In the cat and mouse game providers and payers love to play, the payers, of course, noticed that practices like mine are a fairly good deal. The medicare payment advisory commission (
MEDPAC) specifically cited the differential reimbursement of echocardiograms in recommending that this playing field be leveled. The reason for the difference in hospital reimbursement has always been explained by the significantly higher cost of doing business hospitals have relative to outpatient practices. I don’t have to comply with JCAHO and I don’t have to staff a 24/7 ER that must take all comers regardless of ability to pay. However, there is something fundamentally rotten if the patient mix, the providers, the equipment, and the physical space are the same, but the addition of the hospital logo doubles or triples the price of the service being delivered. MEDPAC has recommended in 2014, and
again in 2015, that “Congress should direct the Secretary of Health and Human Services to reduce or eliminate differences in payment rates between outpatient departments and physician offices for selected ambulatory payment classifications”. IBC took a different approach. IBC set up programs that would allow for bonus payments to doctors who practiced high value/cost effective care. In order to guide test/consult ordering physicians to cost effective facilities/providers, a comparative cost report for each facility in a certain geographic area was generated and distributed. This report was meant to highlight those providers that were practicing as hospital outpatient facilities. This was the report I had received.

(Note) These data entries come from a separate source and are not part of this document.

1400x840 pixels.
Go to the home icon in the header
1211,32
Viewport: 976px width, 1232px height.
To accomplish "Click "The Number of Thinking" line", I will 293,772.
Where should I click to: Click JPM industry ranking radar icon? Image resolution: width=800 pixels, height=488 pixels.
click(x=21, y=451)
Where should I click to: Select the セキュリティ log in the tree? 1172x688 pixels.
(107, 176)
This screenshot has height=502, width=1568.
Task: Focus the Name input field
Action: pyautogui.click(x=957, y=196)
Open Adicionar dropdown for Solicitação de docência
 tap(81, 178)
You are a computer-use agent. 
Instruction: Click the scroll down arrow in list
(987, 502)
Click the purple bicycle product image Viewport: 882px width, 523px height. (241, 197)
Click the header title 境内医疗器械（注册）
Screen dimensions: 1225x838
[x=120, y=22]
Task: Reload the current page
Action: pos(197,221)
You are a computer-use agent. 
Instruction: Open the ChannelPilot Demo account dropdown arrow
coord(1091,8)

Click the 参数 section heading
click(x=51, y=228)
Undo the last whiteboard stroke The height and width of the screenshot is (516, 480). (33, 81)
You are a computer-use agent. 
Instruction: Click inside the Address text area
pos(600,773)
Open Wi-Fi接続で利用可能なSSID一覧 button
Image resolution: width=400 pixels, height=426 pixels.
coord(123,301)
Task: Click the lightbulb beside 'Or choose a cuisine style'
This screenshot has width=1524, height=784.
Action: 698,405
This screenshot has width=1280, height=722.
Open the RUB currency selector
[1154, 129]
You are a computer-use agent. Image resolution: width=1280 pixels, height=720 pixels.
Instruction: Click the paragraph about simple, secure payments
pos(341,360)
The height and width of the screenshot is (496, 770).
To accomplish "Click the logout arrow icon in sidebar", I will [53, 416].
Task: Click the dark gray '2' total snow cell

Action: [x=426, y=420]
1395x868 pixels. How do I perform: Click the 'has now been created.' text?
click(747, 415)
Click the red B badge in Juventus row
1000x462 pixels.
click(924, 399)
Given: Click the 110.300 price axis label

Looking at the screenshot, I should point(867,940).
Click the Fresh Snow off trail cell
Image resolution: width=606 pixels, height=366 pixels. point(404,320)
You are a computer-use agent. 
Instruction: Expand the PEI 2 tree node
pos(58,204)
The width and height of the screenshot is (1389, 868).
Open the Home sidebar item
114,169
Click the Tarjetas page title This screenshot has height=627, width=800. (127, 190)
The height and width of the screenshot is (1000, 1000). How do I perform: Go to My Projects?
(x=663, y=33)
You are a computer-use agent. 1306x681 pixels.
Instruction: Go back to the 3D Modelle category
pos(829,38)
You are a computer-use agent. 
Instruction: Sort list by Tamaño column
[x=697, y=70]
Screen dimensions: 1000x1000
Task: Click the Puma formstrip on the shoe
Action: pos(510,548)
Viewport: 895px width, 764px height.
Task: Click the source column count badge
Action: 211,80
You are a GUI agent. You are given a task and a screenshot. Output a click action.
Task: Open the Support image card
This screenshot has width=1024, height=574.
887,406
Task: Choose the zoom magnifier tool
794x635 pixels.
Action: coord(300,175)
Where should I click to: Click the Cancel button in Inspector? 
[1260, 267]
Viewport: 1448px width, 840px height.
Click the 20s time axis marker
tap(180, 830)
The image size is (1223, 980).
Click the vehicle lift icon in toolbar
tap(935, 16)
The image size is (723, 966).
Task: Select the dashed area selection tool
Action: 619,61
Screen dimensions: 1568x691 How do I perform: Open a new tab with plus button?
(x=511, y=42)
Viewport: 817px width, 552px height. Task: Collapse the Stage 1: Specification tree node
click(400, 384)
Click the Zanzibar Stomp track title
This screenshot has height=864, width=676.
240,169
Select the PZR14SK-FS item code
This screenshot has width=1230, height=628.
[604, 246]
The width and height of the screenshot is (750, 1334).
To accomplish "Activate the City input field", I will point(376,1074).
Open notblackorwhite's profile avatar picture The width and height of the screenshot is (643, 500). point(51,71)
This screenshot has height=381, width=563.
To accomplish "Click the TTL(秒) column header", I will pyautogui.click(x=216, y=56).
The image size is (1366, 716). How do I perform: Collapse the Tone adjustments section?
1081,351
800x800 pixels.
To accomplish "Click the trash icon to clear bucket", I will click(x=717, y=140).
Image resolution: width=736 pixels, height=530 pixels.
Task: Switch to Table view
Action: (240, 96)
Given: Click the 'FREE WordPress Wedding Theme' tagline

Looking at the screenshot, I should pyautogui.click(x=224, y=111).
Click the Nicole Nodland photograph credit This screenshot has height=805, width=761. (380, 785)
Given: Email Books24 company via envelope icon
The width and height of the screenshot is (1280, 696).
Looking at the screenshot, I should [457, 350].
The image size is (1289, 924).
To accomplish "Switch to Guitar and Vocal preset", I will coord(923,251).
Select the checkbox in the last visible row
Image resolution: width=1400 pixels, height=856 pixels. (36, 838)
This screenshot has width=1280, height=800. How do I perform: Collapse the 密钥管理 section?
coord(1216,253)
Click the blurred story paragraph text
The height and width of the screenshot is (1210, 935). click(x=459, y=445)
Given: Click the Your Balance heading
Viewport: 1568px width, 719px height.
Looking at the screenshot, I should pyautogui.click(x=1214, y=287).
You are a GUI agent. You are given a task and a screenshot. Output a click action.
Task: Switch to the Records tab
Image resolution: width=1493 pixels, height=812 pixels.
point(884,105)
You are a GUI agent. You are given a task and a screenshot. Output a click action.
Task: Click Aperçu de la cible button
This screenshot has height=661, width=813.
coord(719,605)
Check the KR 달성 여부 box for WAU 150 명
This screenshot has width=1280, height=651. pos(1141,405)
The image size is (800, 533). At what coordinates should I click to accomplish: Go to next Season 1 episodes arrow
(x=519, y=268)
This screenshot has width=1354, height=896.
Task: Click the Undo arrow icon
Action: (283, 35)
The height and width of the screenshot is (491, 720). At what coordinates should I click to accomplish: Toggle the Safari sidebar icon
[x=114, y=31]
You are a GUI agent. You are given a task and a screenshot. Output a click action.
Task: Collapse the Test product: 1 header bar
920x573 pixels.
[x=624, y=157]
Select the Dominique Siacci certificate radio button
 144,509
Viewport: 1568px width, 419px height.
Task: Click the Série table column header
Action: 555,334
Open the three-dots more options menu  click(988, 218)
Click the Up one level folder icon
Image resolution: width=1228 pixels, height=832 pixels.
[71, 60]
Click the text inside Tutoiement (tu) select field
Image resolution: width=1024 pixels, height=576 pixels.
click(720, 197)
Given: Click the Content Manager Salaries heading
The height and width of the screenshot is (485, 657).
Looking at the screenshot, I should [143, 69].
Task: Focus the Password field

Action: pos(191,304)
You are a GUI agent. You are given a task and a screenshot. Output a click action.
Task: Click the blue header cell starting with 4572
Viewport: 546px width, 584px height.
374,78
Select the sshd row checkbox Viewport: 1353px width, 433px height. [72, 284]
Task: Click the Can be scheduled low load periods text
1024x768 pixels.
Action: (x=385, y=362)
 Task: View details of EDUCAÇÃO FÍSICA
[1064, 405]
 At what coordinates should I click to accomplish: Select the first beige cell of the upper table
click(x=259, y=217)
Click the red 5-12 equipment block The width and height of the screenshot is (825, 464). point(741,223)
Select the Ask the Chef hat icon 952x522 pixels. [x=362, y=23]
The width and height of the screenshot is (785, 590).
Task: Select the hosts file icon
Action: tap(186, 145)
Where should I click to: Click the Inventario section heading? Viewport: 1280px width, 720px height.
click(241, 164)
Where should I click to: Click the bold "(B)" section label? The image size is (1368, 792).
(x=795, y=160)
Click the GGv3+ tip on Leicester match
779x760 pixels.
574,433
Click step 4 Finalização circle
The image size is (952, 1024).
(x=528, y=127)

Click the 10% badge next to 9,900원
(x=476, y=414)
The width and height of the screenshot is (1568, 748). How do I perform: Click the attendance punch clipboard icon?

Sure enough, all the ‘penalties’ (those facilities marked in orange/red) in the report were for facilities that were hospital outpatient practices. Certainly, a very interesting first step by a private insurer to use data to give physicians information about the cost of procedures. This does, though, provide yet another opportunity to look at why one has to be so careful about what quality metrics actually tell us.
I called one of the medical directors at IBC to inquire about how exactly the score was arrived at, but I only got the general information that the cost/procedure performed was the primary determinant of final score. This did serve to explain why I ranked 21/26 in the ‘green’ category. Even though I did not have a stress lab and did fairly few echo’s or stress tests, those stress tests I did do were at a local hospital at the ‘hospital rate’. I was actually encouraged by the medical director at IBC to get my own stress lab! Interestingly, a physician practice that did echocardiograms on 50% of its patients would come out smelling like a rose to the IBC folks. Meanwhile, a hospital based practice that only tested 5% of their patients would be penalized.
So much for this particular score. I understand this report as a first step that does deliver some good data, but I surmise that a lot of resources and capital went into generating a list that essentially tells you which practice is hospital-based, and which isn’t. I’m not sure how much that cost IBC. I would have done it for half (I hope someone at IBC reads this :-)).
Saurabh Jha,
Lisa Rosenbaum, and
Rocky Bilhartz are a few fellow physician who have spoken eloquently about the pitfalls of quality metrics. As I look down the list of facilities I am being compared to,
Iknow who the most efficient, highest value providers are. The challenge of quantifying this effectively in a reliable manner remains a vexing one.
Anish Koka is a cardiologist. He practices in Philadelphia.